▸ TASKS FOR THIS EXERCISE
[1] In the antibiotics timeline, who explained the antibacterial action of the Penicillium fungus to the Royal Society in 1875?
[2] Continue the antibiotics timeline from its last entry.

▸ EXTRACTED TEXT
______

Pharma Interest

Timeline of the History of Antibiotics


This interactive chart was submitted by Study Medicine Europe Ltd.  for Pharma Mirror’s readers.

Antibiotics has changed the world of Medicine. Read more about the main discoveries on this timeline.

  • 1640 – Documented studies began in 1640 in England when John Parkington recommended using mould for treatment in his book on pharmacology
  • 1870 – In England, Sir John Scott Burdon-Sanderson observed that culture fluid covered with mould did not produce bacteria
  • 1871 – In England, Joseph Lister experimented with the antibacterial action on human tissue on what he called Penicillium glaucium
  • 1875 – In England, Irishman John Tyndall explained antibacterial action of the Penicillium fungus to the Royal Society
  • 1877 – In France, Louis Pasteur postulated that bacteria could kill other bacteria (anthrax bacilli)
  • 1897 – In France, Ernest Duchesne healed infected guinea pigs from typhoid using mould (Penicillium glaucium)

______

Records from a data collection
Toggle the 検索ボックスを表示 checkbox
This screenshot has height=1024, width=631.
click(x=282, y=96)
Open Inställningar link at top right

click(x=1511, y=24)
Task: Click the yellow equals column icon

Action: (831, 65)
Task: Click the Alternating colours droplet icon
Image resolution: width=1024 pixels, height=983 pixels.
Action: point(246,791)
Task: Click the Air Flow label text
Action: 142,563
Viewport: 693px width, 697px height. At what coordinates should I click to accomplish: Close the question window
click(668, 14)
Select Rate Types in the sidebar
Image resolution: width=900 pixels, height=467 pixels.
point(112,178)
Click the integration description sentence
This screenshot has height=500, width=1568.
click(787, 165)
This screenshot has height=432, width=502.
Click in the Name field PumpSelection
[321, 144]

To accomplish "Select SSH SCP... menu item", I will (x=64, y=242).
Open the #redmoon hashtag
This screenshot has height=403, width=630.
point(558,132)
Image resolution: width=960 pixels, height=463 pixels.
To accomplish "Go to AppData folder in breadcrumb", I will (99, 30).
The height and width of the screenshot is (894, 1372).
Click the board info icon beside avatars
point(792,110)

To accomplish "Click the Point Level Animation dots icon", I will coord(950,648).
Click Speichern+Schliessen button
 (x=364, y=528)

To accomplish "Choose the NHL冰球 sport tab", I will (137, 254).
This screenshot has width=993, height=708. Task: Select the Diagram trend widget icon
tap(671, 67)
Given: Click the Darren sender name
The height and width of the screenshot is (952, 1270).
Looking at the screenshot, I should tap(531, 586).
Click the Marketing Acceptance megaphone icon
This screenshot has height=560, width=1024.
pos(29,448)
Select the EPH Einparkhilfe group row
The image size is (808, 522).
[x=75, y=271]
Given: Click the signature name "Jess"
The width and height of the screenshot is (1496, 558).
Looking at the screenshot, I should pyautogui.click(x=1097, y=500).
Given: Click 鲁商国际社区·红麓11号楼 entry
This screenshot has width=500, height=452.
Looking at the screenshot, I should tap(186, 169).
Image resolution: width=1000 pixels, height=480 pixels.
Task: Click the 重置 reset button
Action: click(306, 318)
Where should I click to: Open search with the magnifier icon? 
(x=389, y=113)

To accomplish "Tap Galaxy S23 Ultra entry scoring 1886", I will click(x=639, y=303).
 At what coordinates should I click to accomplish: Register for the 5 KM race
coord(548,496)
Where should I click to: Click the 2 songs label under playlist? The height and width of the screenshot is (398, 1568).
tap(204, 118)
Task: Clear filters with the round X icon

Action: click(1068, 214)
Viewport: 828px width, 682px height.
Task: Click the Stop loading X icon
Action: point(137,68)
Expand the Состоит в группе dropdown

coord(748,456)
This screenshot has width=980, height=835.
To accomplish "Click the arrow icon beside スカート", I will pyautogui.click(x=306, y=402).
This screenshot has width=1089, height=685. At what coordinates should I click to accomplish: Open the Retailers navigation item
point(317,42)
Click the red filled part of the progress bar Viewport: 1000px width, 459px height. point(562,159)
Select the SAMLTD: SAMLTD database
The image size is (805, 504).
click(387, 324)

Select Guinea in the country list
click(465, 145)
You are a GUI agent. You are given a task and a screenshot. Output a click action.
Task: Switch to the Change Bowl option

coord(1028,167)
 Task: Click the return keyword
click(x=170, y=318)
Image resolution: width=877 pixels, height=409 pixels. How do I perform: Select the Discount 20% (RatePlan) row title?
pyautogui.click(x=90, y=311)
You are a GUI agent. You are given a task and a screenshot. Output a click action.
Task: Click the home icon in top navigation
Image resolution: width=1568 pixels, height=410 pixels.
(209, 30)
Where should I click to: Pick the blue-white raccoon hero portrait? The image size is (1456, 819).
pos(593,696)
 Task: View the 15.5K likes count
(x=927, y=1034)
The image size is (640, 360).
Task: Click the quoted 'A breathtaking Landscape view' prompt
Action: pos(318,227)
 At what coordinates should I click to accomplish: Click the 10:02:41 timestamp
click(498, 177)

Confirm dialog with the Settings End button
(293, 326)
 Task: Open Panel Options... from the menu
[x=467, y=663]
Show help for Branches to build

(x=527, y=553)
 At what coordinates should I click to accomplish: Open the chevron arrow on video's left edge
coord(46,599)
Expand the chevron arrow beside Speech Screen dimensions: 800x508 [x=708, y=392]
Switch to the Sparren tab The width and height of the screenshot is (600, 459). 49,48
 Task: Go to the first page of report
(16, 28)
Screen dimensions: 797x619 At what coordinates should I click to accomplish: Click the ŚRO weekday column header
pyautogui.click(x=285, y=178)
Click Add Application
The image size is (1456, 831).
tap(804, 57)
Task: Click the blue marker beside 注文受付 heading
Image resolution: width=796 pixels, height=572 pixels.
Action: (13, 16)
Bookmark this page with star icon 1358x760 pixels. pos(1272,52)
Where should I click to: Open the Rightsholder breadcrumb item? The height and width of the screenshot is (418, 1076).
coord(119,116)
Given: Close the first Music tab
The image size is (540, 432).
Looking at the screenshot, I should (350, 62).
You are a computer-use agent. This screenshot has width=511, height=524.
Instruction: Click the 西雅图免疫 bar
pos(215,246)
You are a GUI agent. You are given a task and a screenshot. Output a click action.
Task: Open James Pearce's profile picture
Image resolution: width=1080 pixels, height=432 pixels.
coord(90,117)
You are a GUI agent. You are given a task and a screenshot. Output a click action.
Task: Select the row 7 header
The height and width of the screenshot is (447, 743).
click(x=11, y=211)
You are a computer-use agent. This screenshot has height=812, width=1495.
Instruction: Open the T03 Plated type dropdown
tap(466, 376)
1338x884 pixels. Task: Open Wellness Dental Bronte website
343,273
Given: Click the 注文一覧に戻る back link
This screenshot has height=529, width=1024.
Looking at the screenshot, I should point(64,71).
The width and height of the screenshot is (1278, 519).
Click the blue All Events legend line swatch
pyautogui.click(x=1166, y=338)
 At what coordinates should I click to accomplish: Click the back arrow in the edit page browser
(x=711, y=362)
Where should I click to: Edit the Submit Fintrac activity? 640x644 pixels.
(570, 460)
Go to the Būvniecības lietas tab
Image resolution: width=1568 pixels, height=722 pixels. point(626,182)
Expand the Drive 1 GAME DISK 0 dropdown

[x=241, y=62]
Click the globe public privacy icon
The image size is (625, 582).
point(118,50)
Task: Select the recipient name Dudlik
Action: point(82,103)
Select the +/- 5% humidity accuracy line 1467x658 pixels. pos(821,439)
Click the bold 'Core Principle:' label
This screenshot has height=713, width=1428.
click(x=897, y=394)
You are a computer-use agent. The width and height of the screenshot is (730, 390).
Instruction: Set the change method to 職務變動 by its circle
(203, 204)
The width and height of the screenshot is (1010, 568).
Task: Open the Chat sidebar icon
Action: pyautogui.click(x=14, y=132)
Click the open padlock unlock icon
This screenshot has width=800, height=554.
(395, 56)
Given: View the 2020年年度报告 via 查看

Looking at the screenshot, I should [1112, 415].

______

▸ ANSWERS BY TASK
[1] John Tyndall

[2]
  • 1928 – In England, Sir Alexander Fleming discovered enzyme lysozyme and the antibiotic substance penicillin from the fungus Penicillium notatum
  • 1932 – In Germany, Gerhard Domagk discovered Sulfonamidochrysoidine (Prontosil)
  • 1943 – Selman Waksman, a microbiologist who discovered streptomycin, first used the word “antibiotic” in a medical sense
  • 1945 – The Nobel Prize in Physiology or Medicine 1945 was awarded jointly to Sir Alexander Fleming, Ernst Boris Chain and Sir Howard Walter Florey “for the discovery of penicillin and its curative effect in various infectious diseases”.